Mark Bradley Bealmear (b. 1953) was raised in Portales, NM and attended ENMU followed by Brooks Institute of Photography in Santa Barbara CA. In the late ‘70s – early ’80s he owned a commercial photography studio in Santa Fe. In 1982 he married and shortly thereafter moved his family to New York City, living in Greenwich Village for 22 years.

While in NYC Bealmear was a prolific advertising and catalog photographer, working in large-format film and digital formats for top luxury brands. He was hired to set up and run the Tiffany & Co. studio on
the top floor of their flagship Fifth Avenue store where he remained for five years, producing images for ads featured prominently in the world’s fashion magazines. He worked with Jacqueline Onassis, who edited several beautiful books about Tiffany, along with many of New York’s other top art directors and designers.

Walking uptown to work one morning in the spring of 1989, Bealmear experienced what he has found necessary to describe as a “vision” – in the middle of 40th Street. Sitting on the steps of the NY Public Library to attempt to write about what he had experienced, he realized that his life had suddenly and dramatically changed. Although he would continue to photograph, mostly for luxury-oriented clients, the philosophy he had acquired that day would guide his life going forward. Meanwhile he would launch various start-ups (Bunjii Design in NYC; High Desert Properties, The Santa Fe Dreambook, and Honey P. Nutty in Santa Fe). It must be said these ventures were seldom very successful. They were mainly seen as possible ways to provide help in exploring Bealmear’s rather radical environmental ideas.

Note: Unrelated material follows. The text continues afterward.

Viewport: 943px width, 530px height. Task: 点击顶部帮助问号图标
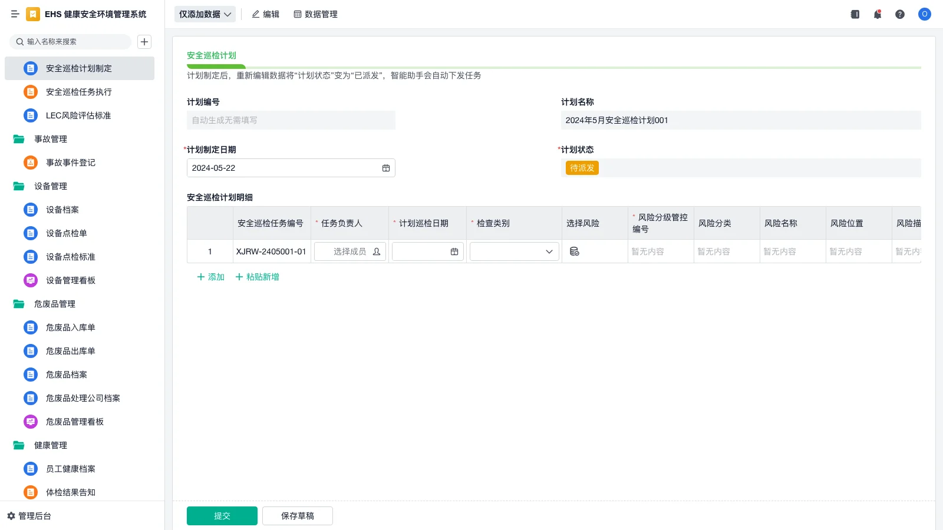tap(900, 14)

The philosophy seen in the vision is this: our species should be guiding every action by the question “Does this action harm life and Earth?” Anything else, by definition, harms the planet and its life, and must inevitably eventually lead to extinction. In recent years this has started to come into startling focus.

In 2004 Bealmear left NYC and after a short stay in Florida moved with his wife back to Santa Fe in 2006. He continued to photograph, both commercially and as fine art for several years. In 2014 he began to paint and discovered the medium allowed him to comment on his philosophy in a quiet abstract way that suited him.

The artist prefers to work in series. Painting projects to date include Manifesto (2014, six works), Composition (2016, 13 works), Días de Trueno (2017, 41 works), Angel of Earth and Life (2017, seven works), Flowers (2017, 14 works), Noches de los Ángeles Vengativos (2018, seven works), Revisions (2016-18, 119 works), New Atmosphere (2018-19, 41 works), Astral Vagabond (2019, 17 works), Studies for a New Atmosphere (2019, 300 works), and The Reckoning (2018-19, 38 works). His photography series Last Madonna is in progress. All may be viewed on his website,

Bealmear had two works included in the exhibition “Axle Indoors at Peters Projects” in 2015, and several works from his series The Reckoning were shown at City of Mud Gallery in Santa Fe in 2018. He donated 300 small dark works on paper driven by climate change, Studies for a New Atmosphere, to 231 art museums worldwide in the summer of 2019. 30 have been returned to date; the others are in the museum collections (or in the museum round files).

The November 2019 show at FOMA Santa Fe was Bealmear’s first solo exhibition. His paintings are found in collections in the UK and the US.